Throughout this work, we have seen that RL algorithms are compromised when solving even simple tasks requiring long-term behavior. We view discounted utility theory, upon which most RL is predicated, as the source of the problem, and our work provides evidence that other paradigms are not only possible but can work better. In economics, paradoxical violation of discounted utility theory has led to diverse, incompatible, and incomplete theories2. We hope that a cognitive mechanisms approach to understanding inter-temporal choice—where choice preferences are decoupled from a rigid discounting model—will inspire ways forward. The principle of linking remote events based on episodic memory access may offer a promising vantage for future study.

The complete explanation of how we problem solve and express coherent behaviors over long spans of time remains a profound mystery about which our work only provides insight. TVT learns slowly, whereas humans can quickly discover causal connections over long intervals.
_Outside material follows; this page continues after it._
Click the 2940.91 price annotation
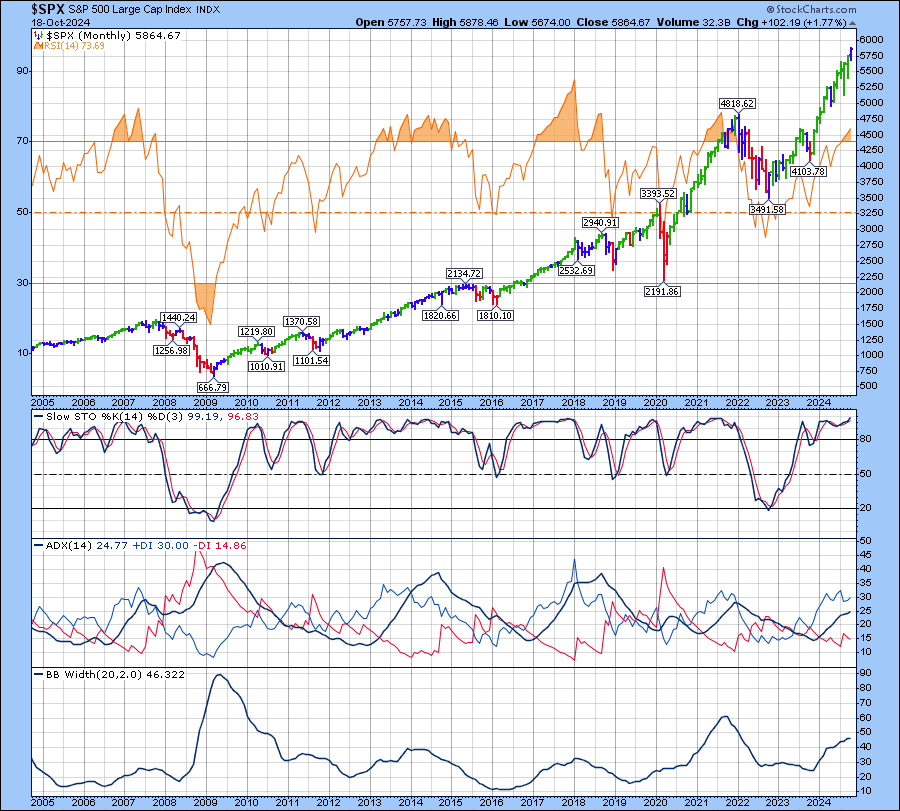 pyautogui.click(x=601, y=222)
Human cognition is conjectured to be more model based than current AI models41 and can provide causal explanations42. When the book is written, it will likely be understood that LTCA recruits nearly the entirety of our cognitive apparatus, including systems designed for prospective planning, abstract reasoning, commitment to goals over indefinite intervals, and language. Some of this human ability may well require explanation on a different level of inquiry altogether: among different societies, norms regarding savings and investment vary enormously43. There is in truth no upper limit to the time horizons we can contemplate.

## Methods

### Agent model

At a high level, the RMA consists of four modules: an encoder for processing observations at each time step; a memory augmented RNN, which contains a deep LSTM controller network and an external memory that stores a history of the past; its output combines with the encoded observation to produce a state variable representing information about the environment (state variables also constitute the information stored in memory); a policy that takes the state variable and the memory’s recurrent states as input to generate an action distribution; a decoder, which takes in the state variable and predicts the value function as well as all current observations.
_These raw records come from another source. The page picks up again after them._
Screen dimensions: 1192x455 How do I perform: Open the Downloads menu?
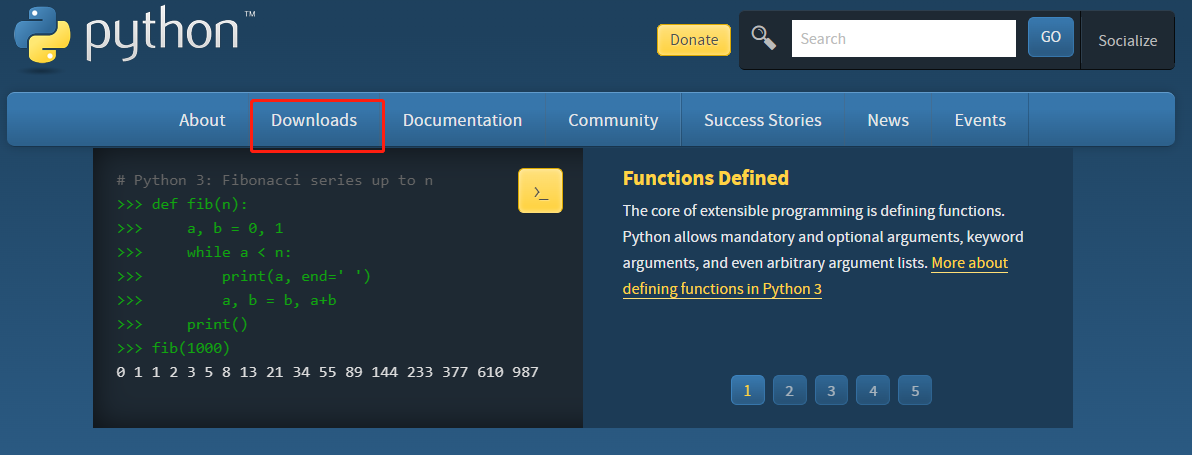click(x=314, y=120)
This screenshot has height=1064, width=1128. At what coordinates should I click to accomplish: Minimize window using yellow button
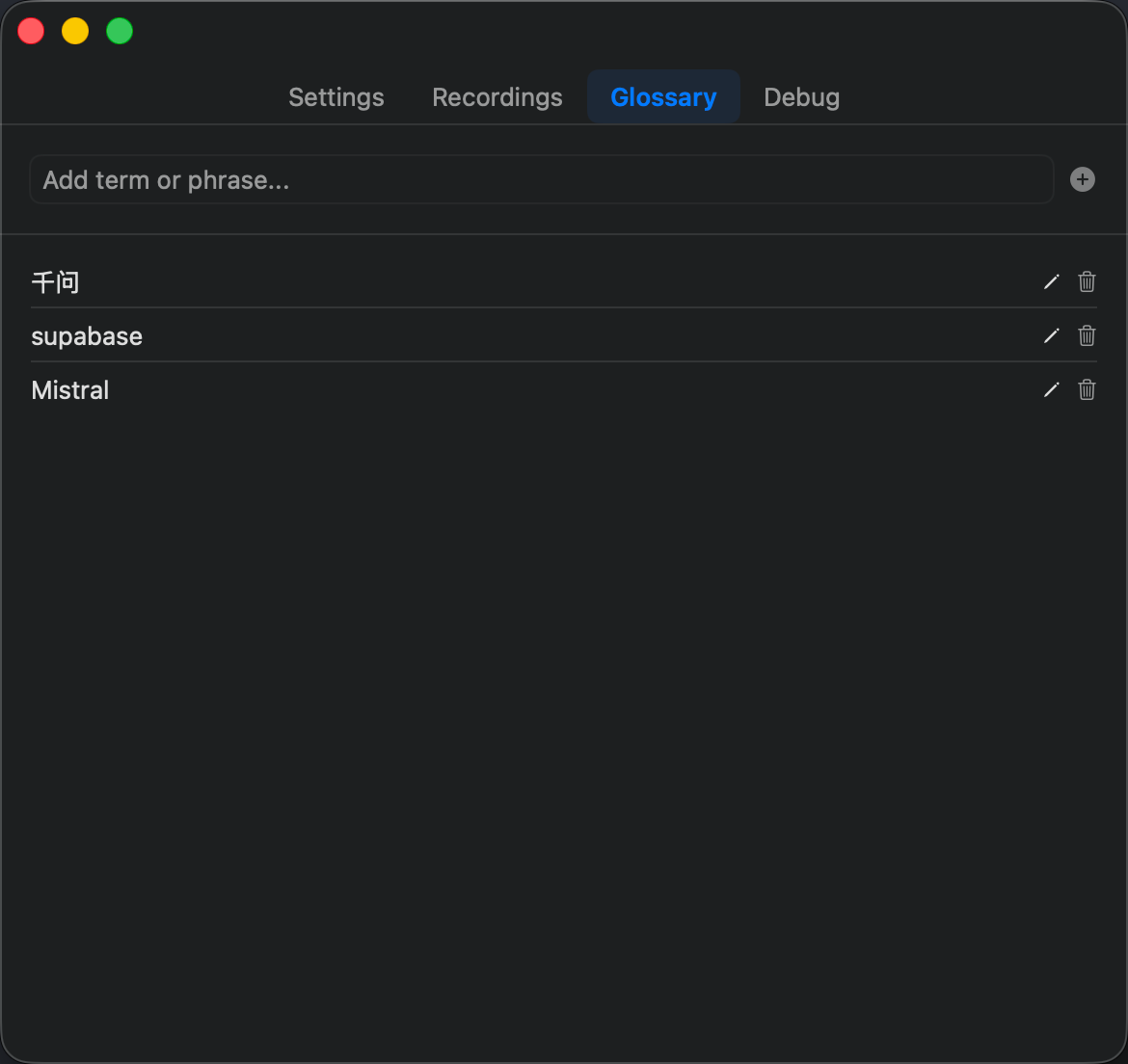(x=75, y=31)
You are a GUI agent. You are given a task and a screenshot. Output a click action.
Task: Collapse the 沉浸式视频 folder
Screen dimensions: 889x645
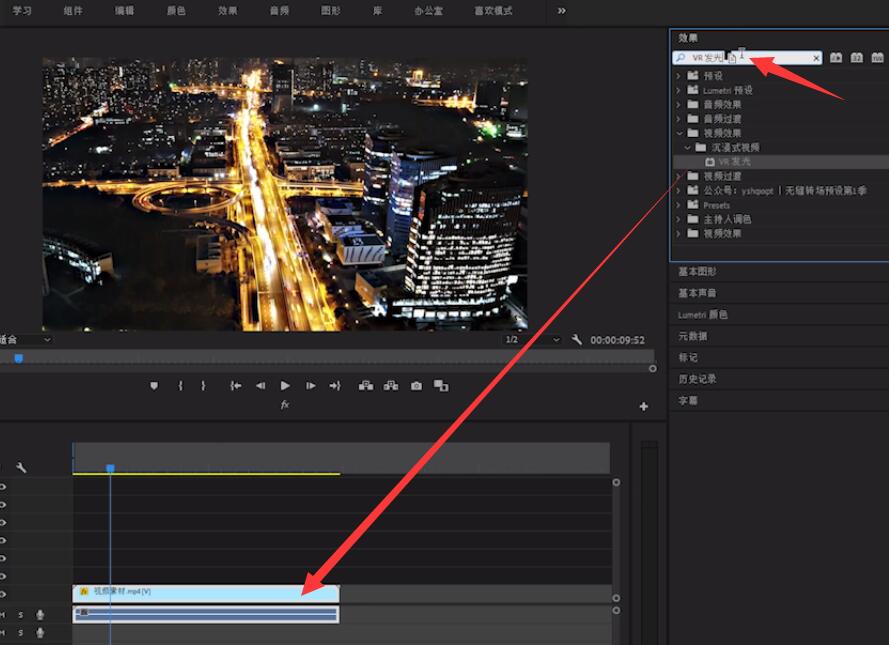pyautogui.click(x=687, y=147)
We now describe the model in detail by defining its parts and the loss functions used to optimize it. Parameters given per task are defined in Supplementary Table 1.

The encoder is composed of three sub-networks: the image encoder, the action encoder, and the reward encoder. These act independently on the different elements contained within the input set $${{\bf{o}}}_{t}\equiv ({I}_{t},{{\bf{a}}}_{t-1},{r}_{t-1})$$, where $${I}_{t}$$ is the current observed image and $${{\bf{a}}}_{t-1}$$ and $${r}_{t-1}$$ are the action and reward of previous time step. The outputs from these sub-networks are concatenated into a flat vector $${{\bf{e}}}_{t}$$.

The image encoder takes in image tensors $${I}_{t}$$ of size $$64\times 64\times 3$$ (3 channel RGB). We then apply six ResNet44 blocks with rectified linear activation functions. All blocks have 64 output channels and bottleneck channel sizes of 32. The strides for the 6 blocks are $$(2,1,2,1,2,1)$$, resulting in 8-fold spatial down-sampling of the original image. Therefore, the ResNet module outputs tensors of size $$8\times 8\times 64$$. We do not use batch normalization45, a pre-activation function on inputs, or a final activation function on the outputs. Finally, the output of the ResNet is flattened (into a $$4096$$-element vector) and then propagated through one final linear layer that reduces the size to 500 dimensions, upon which a $$\tanh$$ nonlinearity is applied.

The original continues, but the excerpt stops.